Ci sono forze interessate a questo?
«Sì. Noi viviamo in un mondo senza punti di riferimento che potremmo chiamare Caos-landia. In questo quadro l'idea di potere condizionare su tutti i piani un paese importante come l'Italia fa gola a molti».
Quindi lo spionaggio non è solo per fare gossip?

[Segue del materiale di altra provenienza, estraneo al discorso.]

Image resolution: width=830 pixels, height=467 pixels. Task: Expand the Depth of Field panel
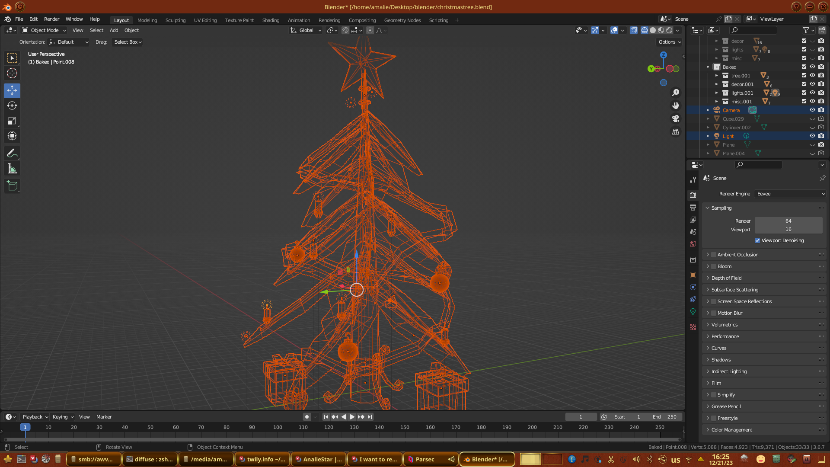tap(726, 278)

«C'è un confine labilissimo tra un gossip all'ennesima potenza e un complotto internazionale».
Che fare?
«Primo problema: gli infedeli. Non basta cercarli per punirli dopo che il reato si è consumato. Si tratta di persone che stanno nel cuore dello Stato. Si muovono con agilità. Non hanno paura. E conoscono dettagliatamente virtù e vizi dello Stato. Devi avere una attività preventiva.
Come?
«Tre parole: selezione; controllo; rotazione. La selezione del personale deve essere attentissima. E si deve puntare soprattutto sui giovanissimi. Perché è dimostrato che le capacità di comprensione nel campo Cyber è inversamente proporzionale all'età. Il controllo deve essere continuo e a più livelli. Non può essere affidato solo alla magistratura. Se un funzionario fa tremila accessi devo saperlo subito, non fra dieci anni. E la rotazione deve essere rapida, perché limita il potere del singolo».
La magistratura che fa?
«La magistratura stavolta ha funzionato. Ha scoperto, è intervenuta, sta indagando».
Le nuove tecnologie?
«Le tecnologie sono un alleato dell'uomo. Ma sono solo un alleato. È l'uomo che comanda. Il fattore umano prevale sempre sulla macchina».
Cosa deve fare la politica?
«Si è discusso sulla possibilità di istituire una commissione parlamentare di inchiesta. Io credo che il Parlamento deve capire cosa è successo, perché solo se lo capisce può costruire le condizioni perché non succeda più. Dunque una approfondita indagine parlamentare è necessaria però».